Crónica
Ver arte, senti-la, vivê-la
Hoje faço uma ode à arte. Uma ode a Leonardo da Vinci, uma ode a todos os grandes nomes que a História entoa, uma ode aos pequenos cuja memória desvaneceu, porque todos nesses existiu graça e um desejo de criar.
Ouvi algures que o que nos separa dos outros seres vivos nem tanto é o intelecto, uma vez que os avanços da ciência nos têm demonstrado que, mais ou menos, todos os animais têm capacidade de juízo. O mundo animal, tal como nós em todas as outras áreas da ciência, procura resolver problemas que vão de encontro à natureza da sobrevivência. Conquistámos a agricultura para não sermos vítimas das condições agrestes e termos sempre alimento; desenvolvemos as ciências para domarmos a natureza e darmos qualidade de vida ao Homem; inventámos as letras para podermos comunicar; e, após termos concretizado uma Sociedade, criámos as ciências económicas e políticas para tudo isto ser administrado. Como uma alcateia, cada elemento desempenha o seu papel.

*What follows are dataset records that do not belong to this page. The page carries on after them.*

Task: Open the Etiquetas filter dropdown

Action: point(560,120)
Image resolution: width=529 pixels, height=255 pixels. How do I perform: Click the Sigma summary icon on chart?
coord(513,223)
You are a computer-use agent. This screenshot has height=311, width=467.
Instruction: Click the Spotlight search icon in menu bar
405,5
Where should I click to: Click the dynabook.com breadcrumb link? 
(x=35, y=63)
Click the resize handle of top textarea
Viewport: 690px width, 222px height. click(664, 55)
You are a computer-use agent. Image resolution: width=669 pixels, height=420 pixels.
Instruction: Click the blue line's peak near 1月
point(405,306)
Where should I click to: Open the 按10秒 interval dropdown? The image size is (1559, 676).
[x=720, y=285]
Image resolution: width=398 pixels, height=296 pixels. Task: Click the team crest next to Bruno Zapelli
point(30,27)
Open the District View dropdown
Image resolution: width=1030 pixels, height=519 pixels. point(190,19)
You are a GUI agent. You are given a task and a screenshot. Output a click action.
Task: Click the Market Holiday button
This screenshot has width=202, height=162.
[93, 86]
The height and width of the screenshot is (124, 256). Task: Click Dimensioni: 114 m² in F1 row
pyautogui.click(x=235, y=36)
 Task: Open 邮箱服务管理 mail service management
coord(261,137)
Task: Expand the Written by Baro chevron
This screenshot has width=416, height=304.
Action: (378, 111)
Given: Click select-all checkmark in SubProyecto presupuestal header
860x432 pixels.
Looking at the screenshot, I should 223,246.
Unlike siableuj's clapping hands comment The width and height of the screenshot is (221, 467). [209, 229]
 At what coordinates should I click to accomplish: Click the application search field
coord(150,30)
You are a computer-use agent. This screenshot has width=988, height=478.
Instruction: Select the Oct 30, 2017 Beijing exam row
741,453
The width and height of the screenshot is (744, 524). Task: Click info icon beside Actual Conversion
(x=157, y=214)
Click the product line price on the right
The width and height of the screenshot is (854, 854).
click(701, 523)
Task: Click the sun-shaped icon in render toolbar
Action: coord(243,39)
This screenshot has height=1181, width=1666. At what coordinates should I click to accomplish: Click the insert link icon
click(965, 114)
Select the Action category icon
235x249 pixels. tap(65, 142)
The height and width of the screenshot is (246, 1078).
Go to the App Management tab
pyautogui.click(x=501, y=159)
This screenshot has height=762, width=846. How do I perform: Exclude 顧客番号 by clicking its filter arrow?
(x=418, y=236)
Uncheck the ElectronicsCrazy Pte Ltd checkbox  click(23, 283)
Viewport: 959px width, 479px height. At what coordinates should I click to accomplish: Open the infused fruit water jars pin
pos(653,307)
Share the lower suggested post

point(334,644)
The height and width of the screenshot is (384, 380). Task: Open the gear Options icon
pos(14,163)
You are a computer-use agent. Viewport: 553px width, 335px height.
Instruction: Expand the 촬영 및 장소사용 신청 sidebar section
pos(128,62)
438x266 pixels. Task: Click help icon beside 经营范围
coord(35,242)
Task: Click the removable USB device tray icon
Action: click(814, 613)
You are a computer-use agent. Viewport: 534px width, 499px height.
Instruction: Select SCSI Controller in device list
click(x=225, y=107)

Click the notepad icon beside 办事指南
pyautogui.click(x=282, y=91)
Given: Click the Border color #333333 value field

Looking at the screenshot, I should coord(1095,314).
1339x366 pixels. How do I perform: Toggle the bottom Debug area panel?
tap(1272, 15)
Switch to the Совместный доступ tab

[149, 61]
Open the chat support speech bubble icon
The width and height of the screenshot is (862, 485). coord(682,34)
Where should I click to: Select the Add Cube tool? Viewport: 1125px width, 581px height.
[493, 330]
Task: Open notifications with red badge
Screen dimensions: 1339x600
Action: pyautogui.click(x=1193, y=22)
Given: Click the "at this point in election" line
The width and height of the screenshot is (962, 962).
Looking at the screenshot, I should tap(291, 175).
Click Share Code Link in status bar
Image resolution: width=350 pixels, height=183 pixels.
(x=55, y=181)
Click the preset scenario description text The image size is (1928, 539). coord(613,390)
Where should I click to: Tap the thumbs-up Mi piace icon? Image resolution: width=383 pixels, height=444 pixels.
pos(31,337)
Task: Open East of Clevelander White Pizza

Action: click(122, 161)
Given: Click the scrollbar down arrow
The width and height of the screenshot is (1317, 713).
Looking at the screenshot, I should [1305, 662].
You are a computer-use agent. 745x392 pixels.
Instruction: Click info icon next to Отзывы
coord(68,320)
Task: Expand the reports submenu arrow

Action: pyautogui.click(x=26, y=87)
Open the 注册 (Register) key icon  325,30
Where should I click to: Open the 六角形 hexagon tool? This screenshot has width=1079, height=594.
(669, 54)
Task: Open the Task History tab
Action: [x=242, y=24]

E a sociedade prospera.
E a arte, onde se encaixa nisto tudo? Embelezar, estar mais próximo do divino? Levantar questões inicia um ciclo incessante de perguntas, e todas elas me parecem redutoras do conceito de arte – que, em cada momento da história, envergou por caminhos diferentes, com linguagens diferentes, por meios diferentes.
Pensemos na pirâmide de Maslow, que visa organizar as diferentes necessidades do Ser Humano: será que a necessidade de ter e fazer arte, se encontra no topo ou na base? Precisamos tanto de arte como necessitamos de respirar, ou apenas quando todas as outras necessidades estão cumpridas é que a arte floresce?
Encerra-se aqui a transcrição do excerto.